Luther, though, is unhappy, and Nora tells him he needs to think of others first instead of himself. He, like Clark, needs to be redeemed from his behavior.

Sexist Redemption

These portrayals are distinctly sexist against men. The wife in these situations knows best, and the husband is the one who must be redeemed, but why? Clark's desire to make an ideal Christmas for everyone is not wrong, and his stress and frustration is understandable when electrocution, fire, kidnapping, and explosions are contributing. Spending Christmas on a cruise is not wrong either, but even if Luther's goal had been to save money, such a thing would not be sinful. What exactly, then, are these husbands being redeemed from?

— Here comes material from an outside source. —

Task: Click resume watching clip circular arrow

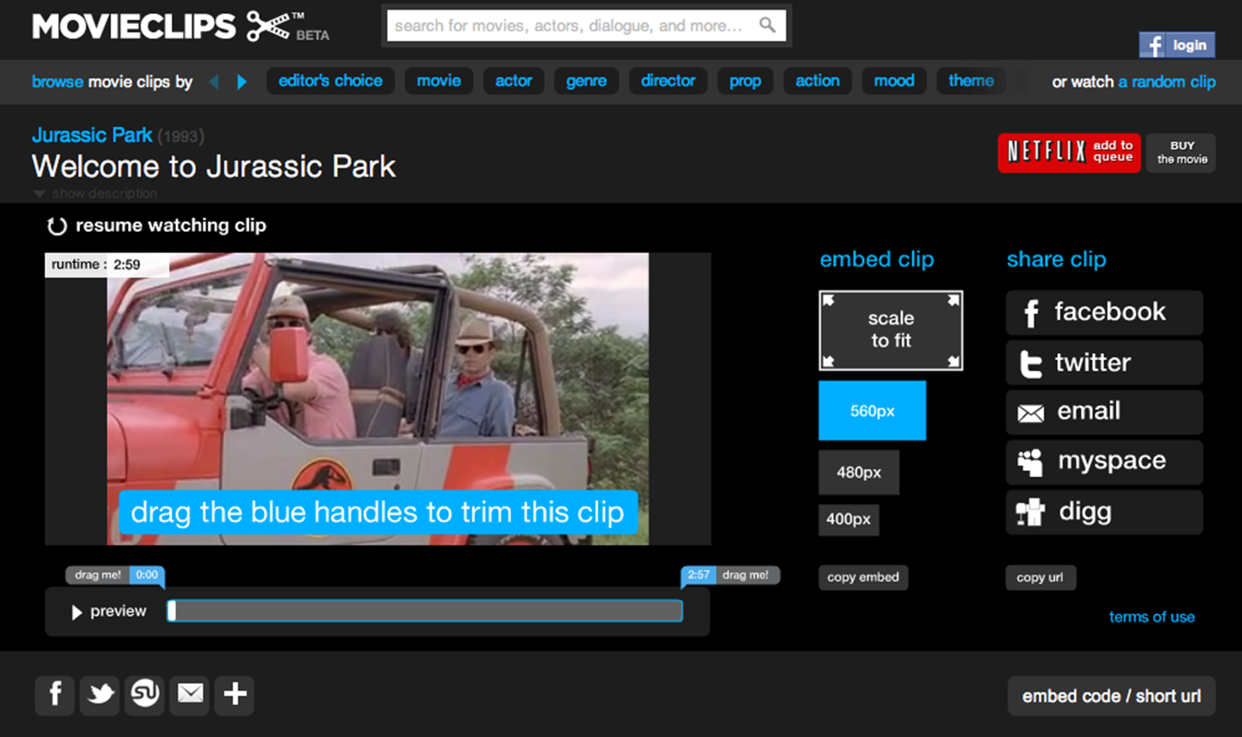Action: pyautogui.click(x=57, y=226)
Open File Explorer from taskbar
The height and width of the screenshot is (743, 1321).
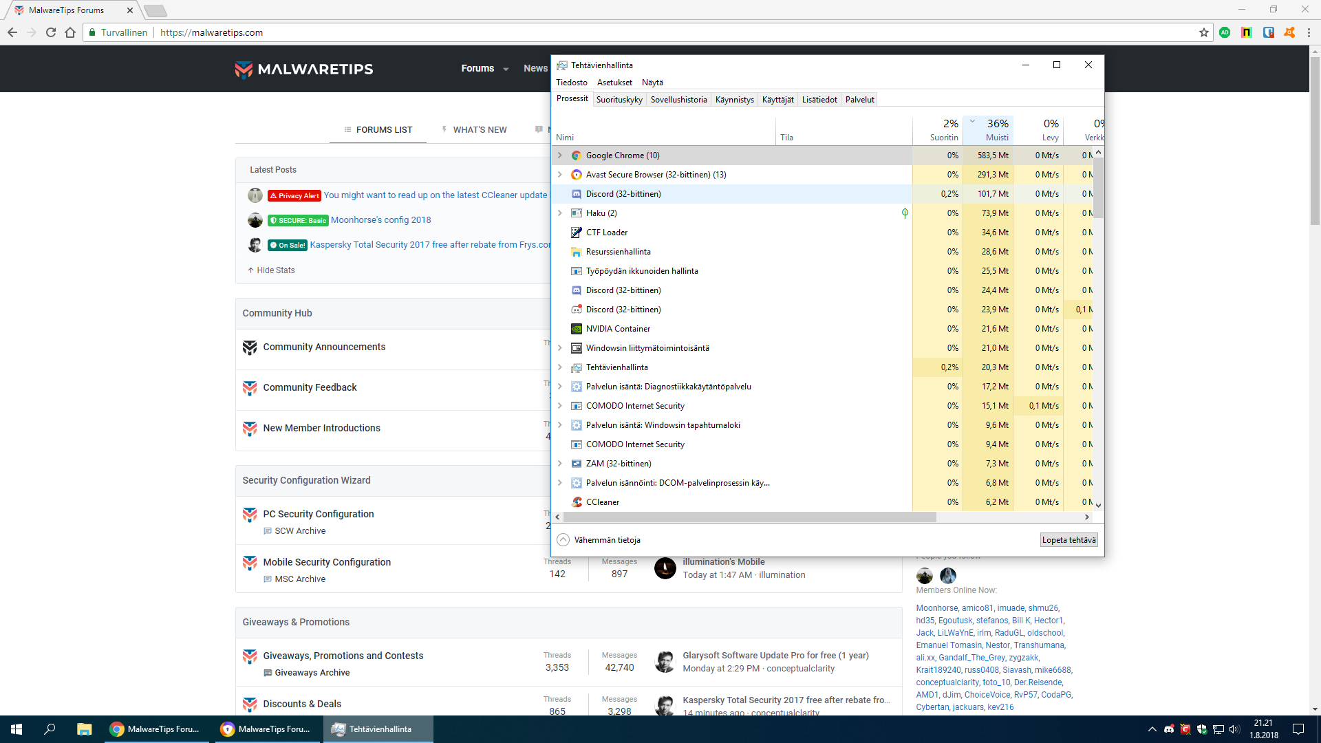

Clark's wife tries to keep him from reacting or overreacting to the things that go wrong. When he cannot, he is misbehaving. Nora legitimizes Luther's cruise goal, but as soon as she changes her mind, the idea loses its credibility. Her goal of keeping her daughter from knowing about how they overturned their own plans to cater to her becomes the most important one. When Luther fails to appreciate this, he has failed. In both of these films, the husband's hopes, dreams, and disappointments are simply selfishness.

To be redeemed, both Clark and Luther must give up their own feelings and goals and adopt the ones that their wives sanction. When they do, they become generous, Christmas-spirited husbands. They are redeemed, but this redemption has nothing to do with Christmas.